Le entrate della RAI provengono dagli abbonamenti pagati dagli utenti, dai proventi della pubblicità radiofonica e televisiva gestita dalla SIPRA, Società Italiana Pubblicità, il cui capitale sociale è per intero proprietà della RAI, e da rimborsi da parte dello stato per servizi speciali richiesti in aggiunta a quelli in concessione. Gli abbonati alla televisione erano 12.867.809 al 31 dic. 1978 e quelli alla sola radio 532.800, per un totale di 13.400.609. Nel 1978 il gettito degli abbonamenti è stato di 305.300.452.038 lire e quello della pubblicità di 123.972.601.240 lire. L'andamento dei bilanci della società indica negli anni un costante equilibrio senza perdite, con un aumento costante delle ore di trasmissione a fronte di un incremento del numero e del gettito complessivo degli abbonamenti. L'introito della pubblicità è limitato dalla legge che fissa l'obbligo per la RAI di contenere le trasmissioni pubblicitarie entro il 5% della durata totale delle trasmissioni; il limite massimo degl'introiti da pubblicità viene stabilito periodicamente dalla Commissione parlamentare di vigilanza in relazione ai ricavi pubblicitari dei giornali.
Le ore di trasmissione radiofonica, 28.377 nel 1953 e 46.296 nel 1972, sono state 50.928 nel 1978, con una durata media giornaliera di 139 ore e 13 minuti. Le ore di trasmissione televisiva, 1497 nel 1954, all'inizio del servizio regolare televisivo, 5912 nel 1972, sono state 7516 nel 1978 con una durata media giornaliera di 20 ore e 35 minuti.
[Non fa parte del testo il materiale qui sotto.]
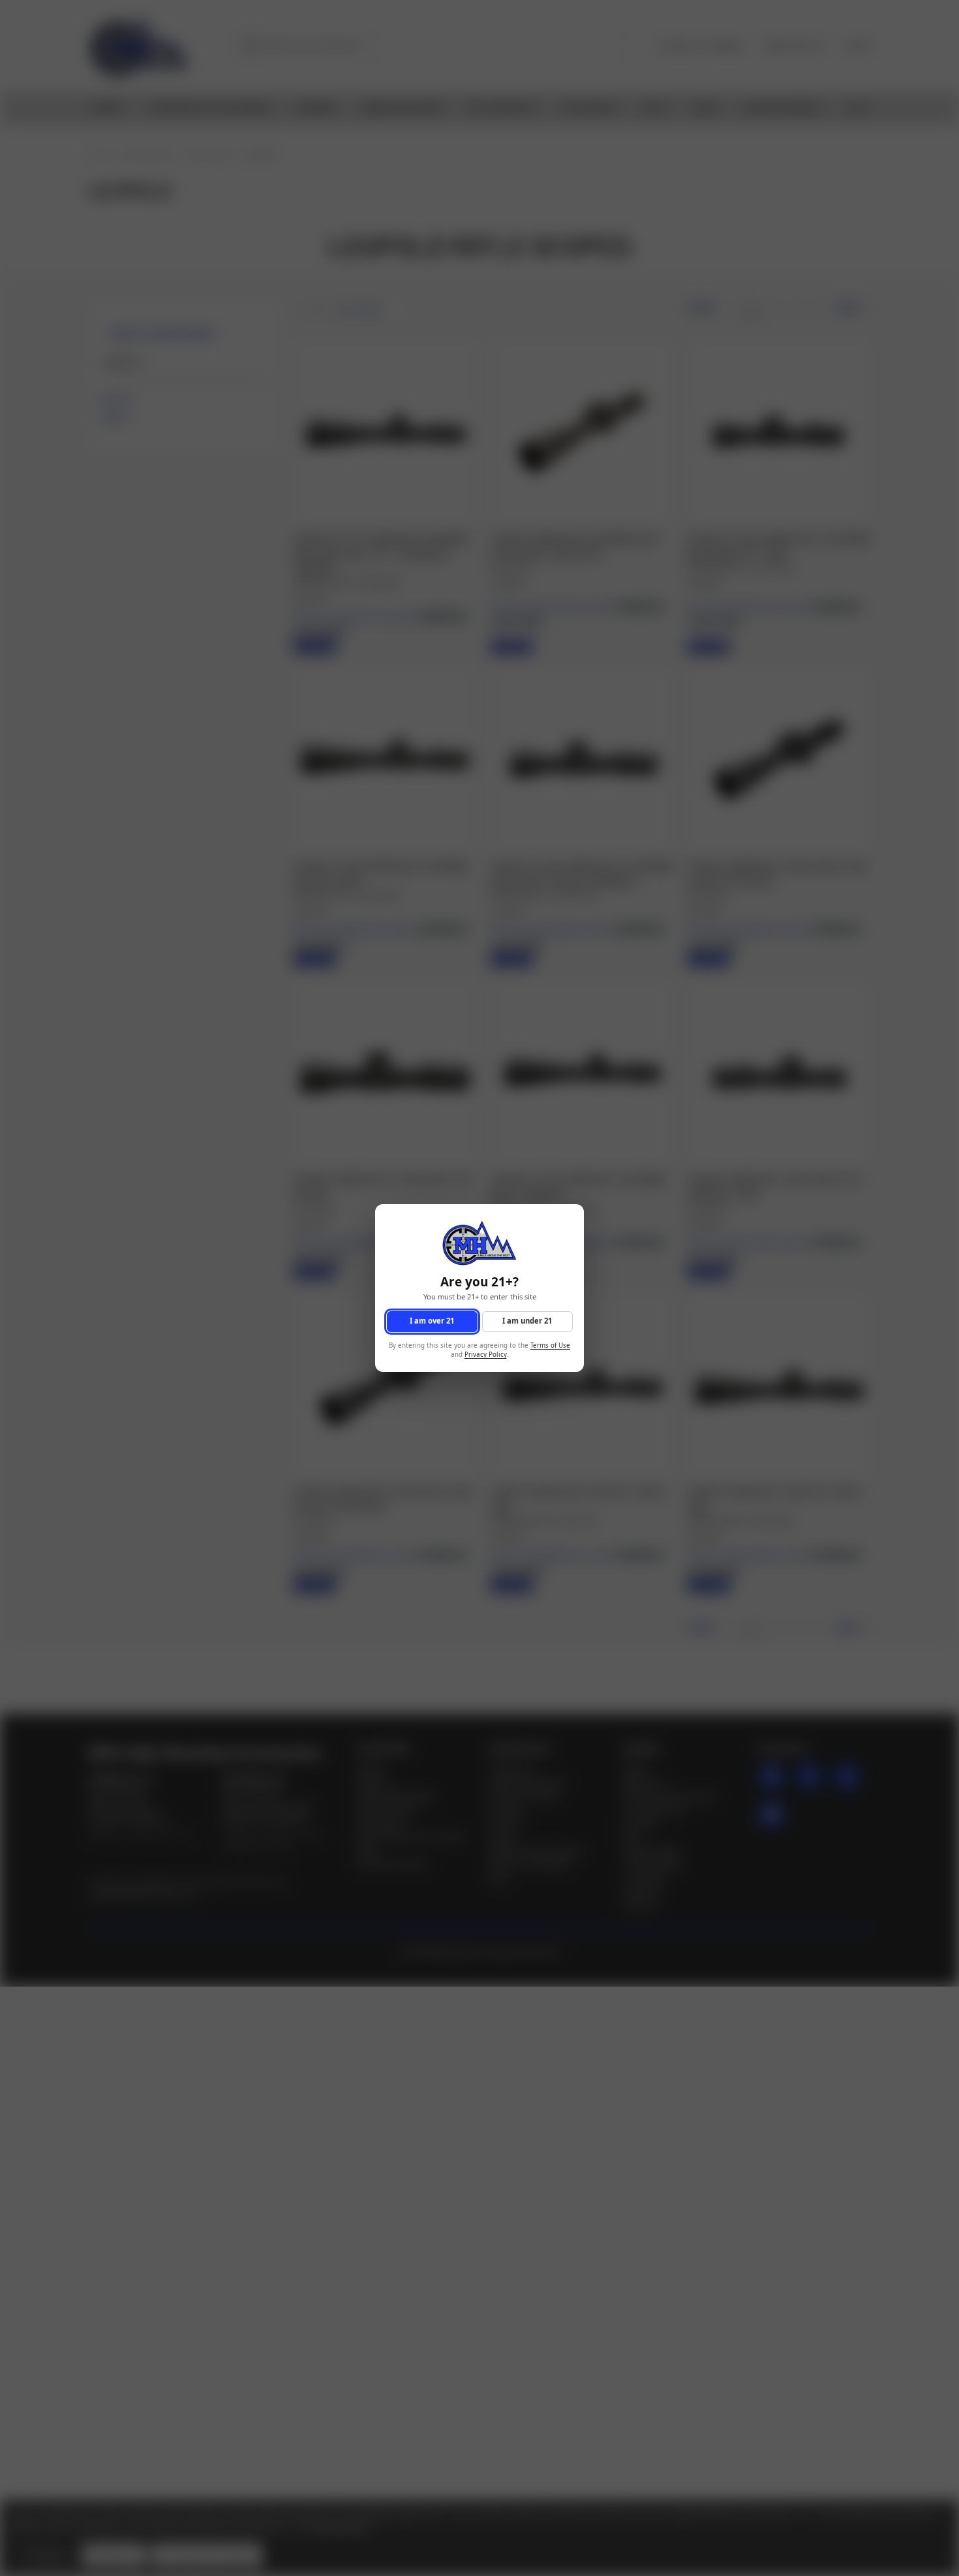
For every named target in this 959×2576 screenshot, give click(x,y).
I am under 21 (527, 1321)
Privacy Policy (485, 1355)
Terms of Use (550, 1345)
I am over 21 (432, 1321)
I programmi trasmessi in colore sono l'80% del totale.
Nel 1978 gl'impianti trasmittenti televisivi erano 1404, inclusi i ripetitori; quelli radiofonici erano: 128 trasmettitori a onda media, i trasmettitore a onda lunga, 10 trasmettitori a onda corta, 390 trasmettitori e 1443 ripetitori a modulazione di frequenza. Gl'impianti trasmittenti sono collegati tra loro da collegamenti su cavo e in ponte radio. Alla ripresa e alla registrazione sono destinate apparecchiature fisse negli studi (28 televisivi e 132 radiofonici nel 1978) e mobili, queste ultime montate su automezzi attrezzati per le riprese e i collegamenti.
La RAI gestisce 3 reti radiofoniche e 3 reti televisive; infatti il 15 dicembre 1979 è entrata in funzione la terza rete televisiva, progettata in modo da consentire la trasmissione di programmi nazionali e programmi regionali differenziati.
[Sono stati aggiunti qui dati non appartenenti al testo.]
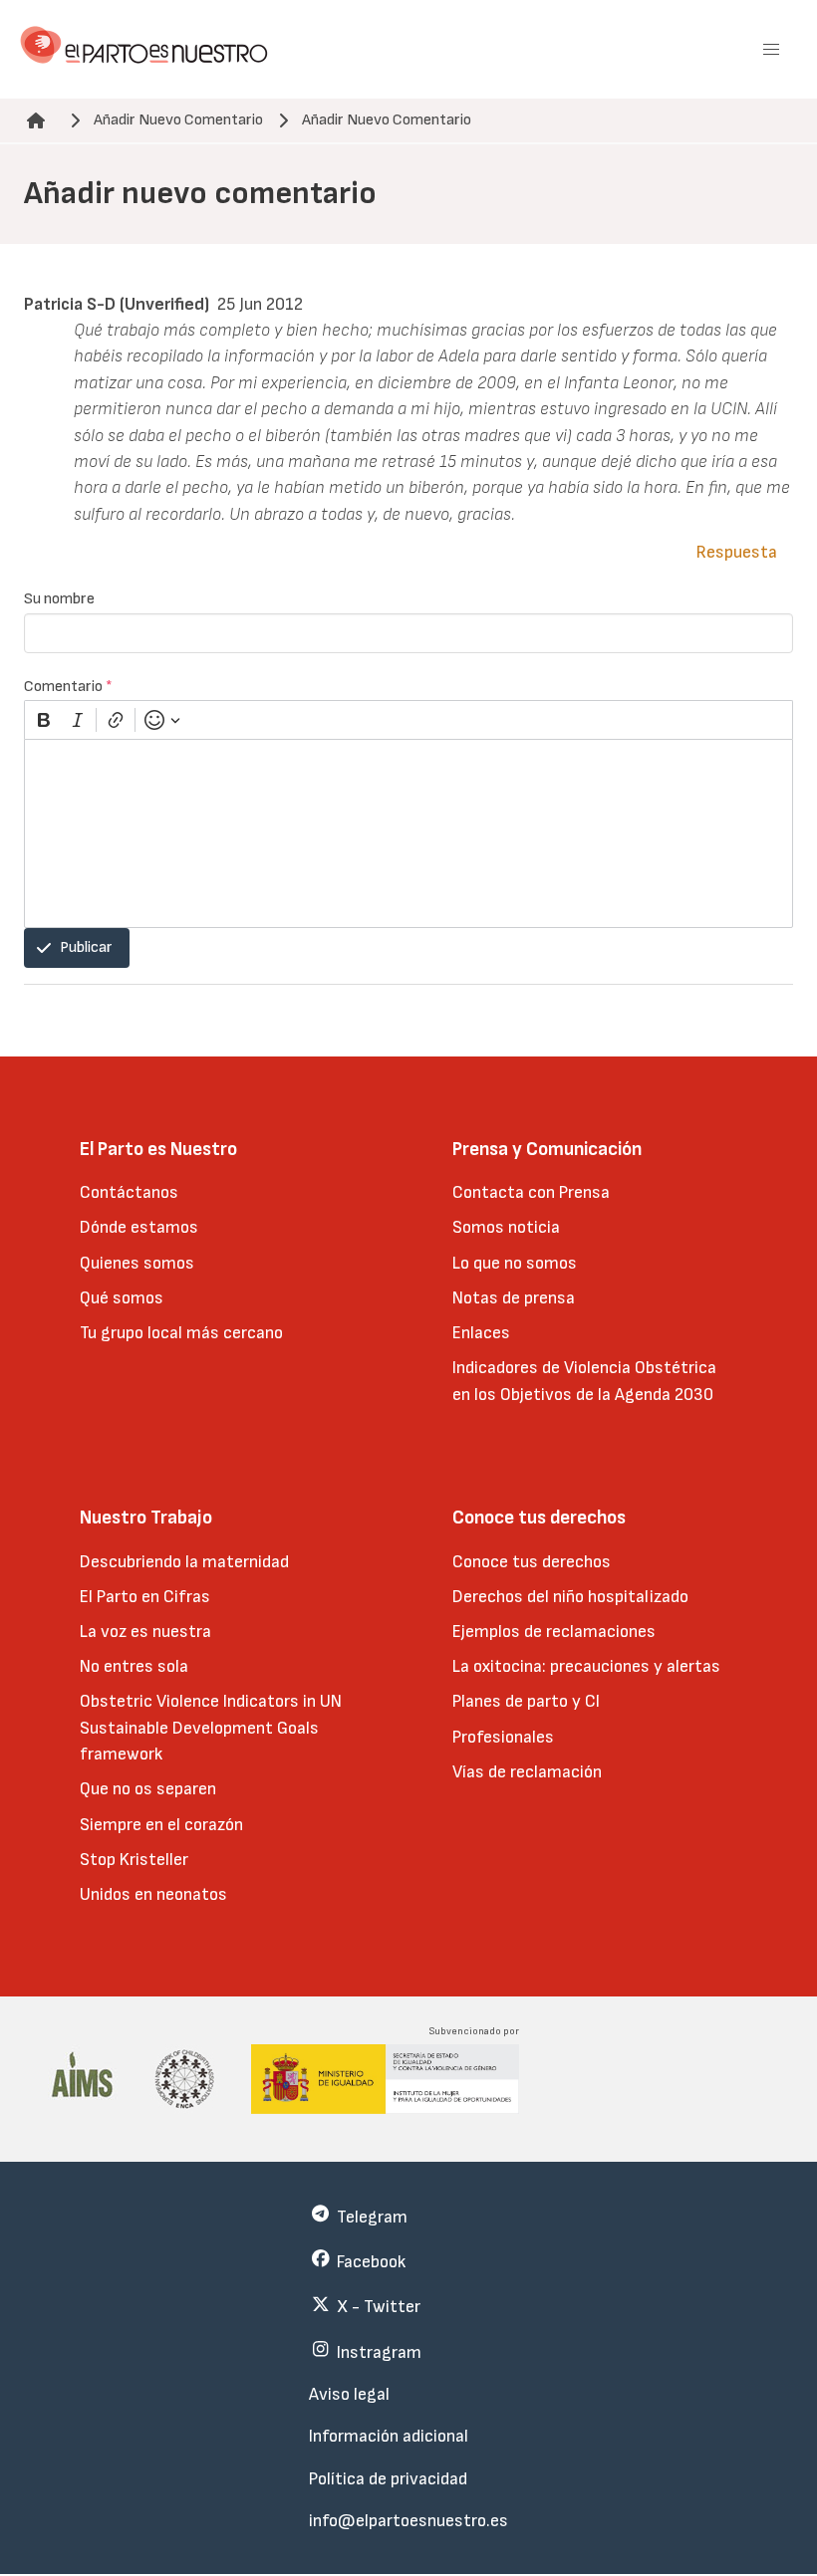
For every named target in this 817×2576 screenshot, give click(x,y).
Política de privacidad (388, 2478)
L'organizzazione regionale si articola in 21 sedi nei capoluoghi di regione: a quelle di Milano, Napoli e Torino è aggregato un centro di produzione radiotelevisivo; alla sede di Roma, due centri di produzione, uno radiofonico e uno televisivo. Nei centri si trovano gli studi in cui si realizzano i programmi radiofonici e quelli televisivi.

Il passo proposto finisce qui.